然后许达看见了林晚。
她穿着一件黑色的羊绒大衣,手里拎着一个纸袋,正在跟一个服务员说话。化了淡妆,看起来比之前瘦了一点。
许达的脚步停住了。
林晚也看见了他。
许达想走过去,但他的脚动不了。
沈若棠站在他旁边,也看见了林晚。
“她怎么在这里?你要不要过去打个招呼?”
“不用。”
许达转过身,背对着那家店。
他不能过去。
过去了,说什么?说“我陪沈若棠来选礼服”?说“我们下个月订婚”?无论说什么,都是自取其辱。
沈若棠看着他局促不安的模样,忽然笑了。
“你还在乎她。”
“跟你没关系。

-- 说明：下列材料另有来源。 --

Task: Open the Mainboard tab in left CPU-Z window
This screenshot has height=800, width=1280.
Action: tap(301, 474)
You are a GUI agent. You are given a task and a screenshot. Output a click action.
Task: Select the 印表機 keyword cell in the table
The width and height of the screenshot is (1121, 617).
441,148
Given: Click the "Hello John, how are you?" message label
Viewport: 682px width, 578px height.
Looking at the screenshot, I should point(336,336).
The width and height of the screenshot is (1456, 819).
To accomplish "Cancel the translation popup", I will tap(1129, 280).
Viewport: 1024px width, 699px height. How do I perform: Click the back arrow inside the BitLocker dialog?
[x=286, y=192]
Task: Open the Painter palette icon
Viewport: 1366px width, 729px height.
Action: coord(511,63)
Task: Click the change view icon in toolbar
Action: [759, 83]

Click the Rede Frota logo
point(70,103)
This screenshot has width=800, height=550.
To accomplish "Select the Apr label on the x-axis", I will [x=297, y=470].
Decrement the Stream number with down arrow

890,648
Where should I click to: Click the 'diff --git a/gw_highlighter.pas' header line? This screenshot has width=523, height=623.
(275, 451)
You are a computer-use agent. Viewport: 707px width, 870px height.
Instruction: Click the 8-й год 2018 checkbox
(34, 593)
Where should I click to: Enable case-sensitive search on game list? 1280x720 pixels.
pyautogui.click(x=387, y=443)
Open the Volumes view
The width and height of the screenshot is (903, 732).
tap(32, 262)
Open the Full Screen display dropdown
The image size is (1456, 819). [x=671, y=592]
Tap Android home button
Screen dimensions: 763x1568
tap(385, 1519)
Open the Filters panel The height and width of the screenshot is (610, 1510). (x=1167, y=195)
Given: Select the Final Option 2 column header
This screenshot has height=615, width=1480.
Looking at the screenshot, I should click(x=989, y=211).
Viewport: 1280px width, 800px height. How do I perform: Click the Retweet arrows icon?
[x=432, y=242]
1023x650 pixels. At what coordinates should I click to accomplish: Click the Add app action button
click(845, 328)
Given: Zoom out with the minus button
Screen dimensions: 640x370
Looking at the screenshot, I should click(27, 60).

”
“你是我未婚夫,怎么就跟我没关系了?”
“沈若棠,我们不是‘在一起’。我们在演戏。你演你的,我演我的。演完了,各走各的。请你有点边界感!”许达不耐烦地说。
沈若棠的笑容消失了,手里还拿着那件红色的敬酒服。
“你就不能——假装喜欢我一天吗?”
“不能。我已经认下你肚子里的孩子了,你还想怎么样?你们沈家能不能不要得寸进尺?”许达有些恼怒。
沈若棠的眼眶红了。
这时候,林晚从对面走了出来,手里多了一个纸袋。
她看见许达和沈若棠站在走廊中间,脚步顿了一下。
沈若棠看见林晚,忽然把手里的红色敬酒服举起来,对着灯光看了看。
“衍之,我觉得这件好看。订婚那天我就穿这件了。”
她的声音很大,大到整条走廊都能听见。几个路过的顾客转过头来看了一眼。
林晚的脚步没有停,从他们身边走过。
她走过许达身边的时候,许达闻到了她身上洗衣液的味道。
他闭上了眼睛。等他再睁开的时候,林晚已经走远了。
***
沈若棠不知道自己为什么要在林晚面前演那一出。
也许是因为不甘心。也许是因为嫉妒。也许是因为她恨许达心里只有林晚,而自己什么都得不到。
她跟在林晚后面。
“林晚,等等。”沈若棠叫了一声。
林晚转过头,看着她。
“你来挑礼服?要参加什么宴会?”沈若棠热情地上前挽住林晚的胳膊。